São já muitas as saudades

O confinamento forçado dura há um mês, 30 dias que parecem anos. Quase todos nos segredam que são já muitas as saudades...:

. Dos imprescindíveis que amamos e que por opção, motivo de orgulho mesmo que nos esmague o coração, ficam em casa, dando o exemplo, longe do perigo, dos olhares críticos e do voyeurismo crescente. Das pessoas que nos tratam com estima e foram obrigadas a ficar ‘off’, sabe-se lá até quando. Daqueles que admiramos por terem personalidade, mesmo que deles alguns digam barbaridades. Dos que dão a vida nesta luta incessante e que está longe de terminar.

. Dos afectos redentores, dos abraços que nos encorajam para a resistência, da palmadinha na face ou do aperto de mão vigoroso que acarinham a existência.

. Da esperança cada vez menos presente nos discursos vagos.
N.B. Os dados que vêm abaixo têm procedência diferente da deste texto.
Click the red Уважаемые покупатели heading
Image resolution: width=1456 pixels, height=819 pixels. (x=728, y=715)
E dos projectos, dessa cultura que não nos amarra às conquistas, mas que nos lança com determinação para o domínio do imprevisível.
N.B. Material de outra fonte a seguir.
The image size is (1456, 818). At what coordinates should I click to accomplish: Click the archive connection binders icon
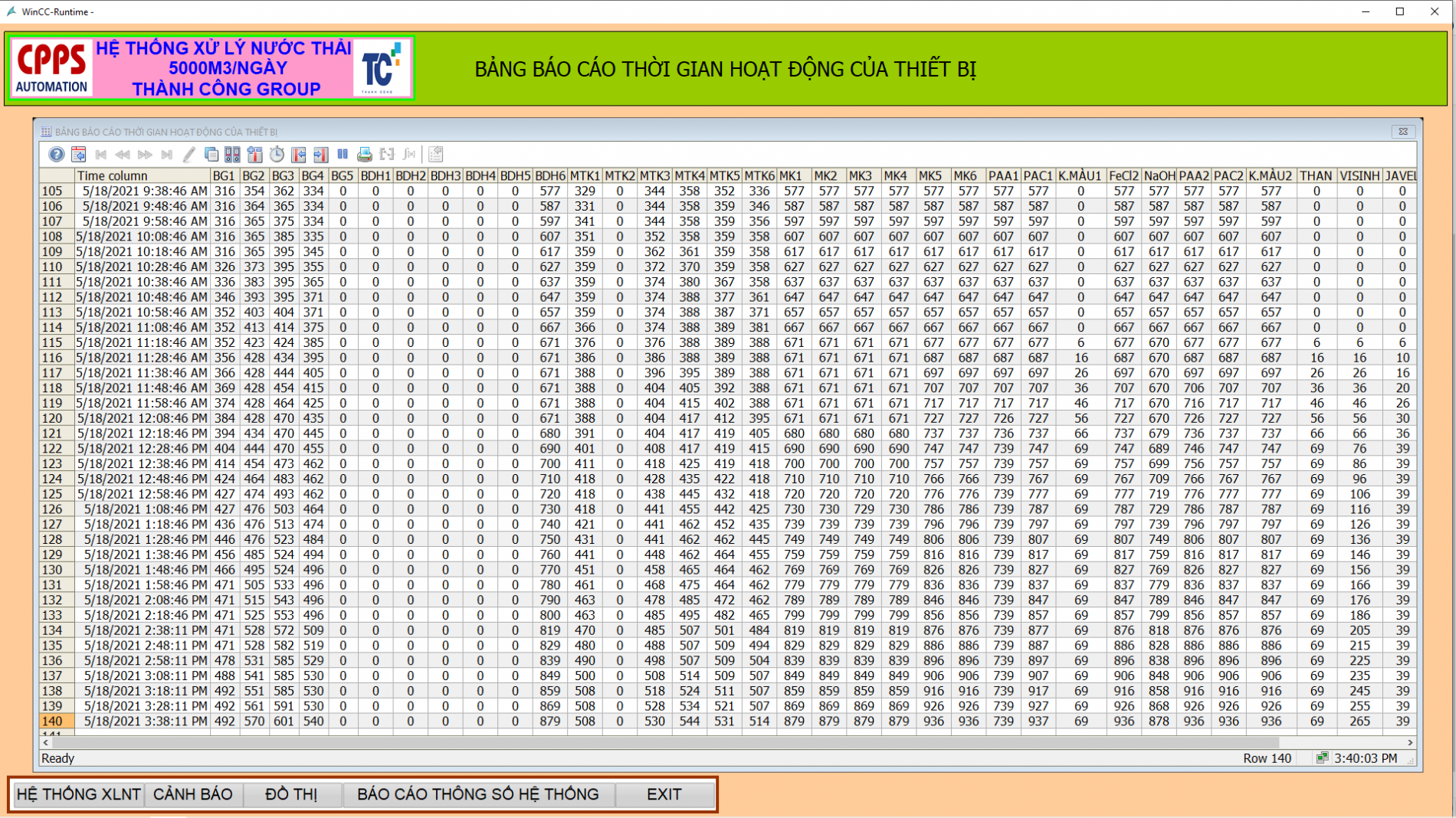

. Dos sorrisos autênticos dos amigos partilhados nos convívios intermináveis e da normalidade onde é possível ser disruptivo sem reparo e protagonista de momentos de diversidade criativa.

. Do mar e da serra. Da evasão e da proximidade com a natureza que liberta, mesmo que tenhamos facilidade em fazer tudo em casa e disso dar conta ao mundo através das redes sociais.

. Do trabalho, do emprego e do salário, das tarefas e de ganhar a vida de forma honesta sem ter que depender da esmola eleitoralista, de moratórias que adiam os dramas e dos fundos perdidos que não vão chegar a todos.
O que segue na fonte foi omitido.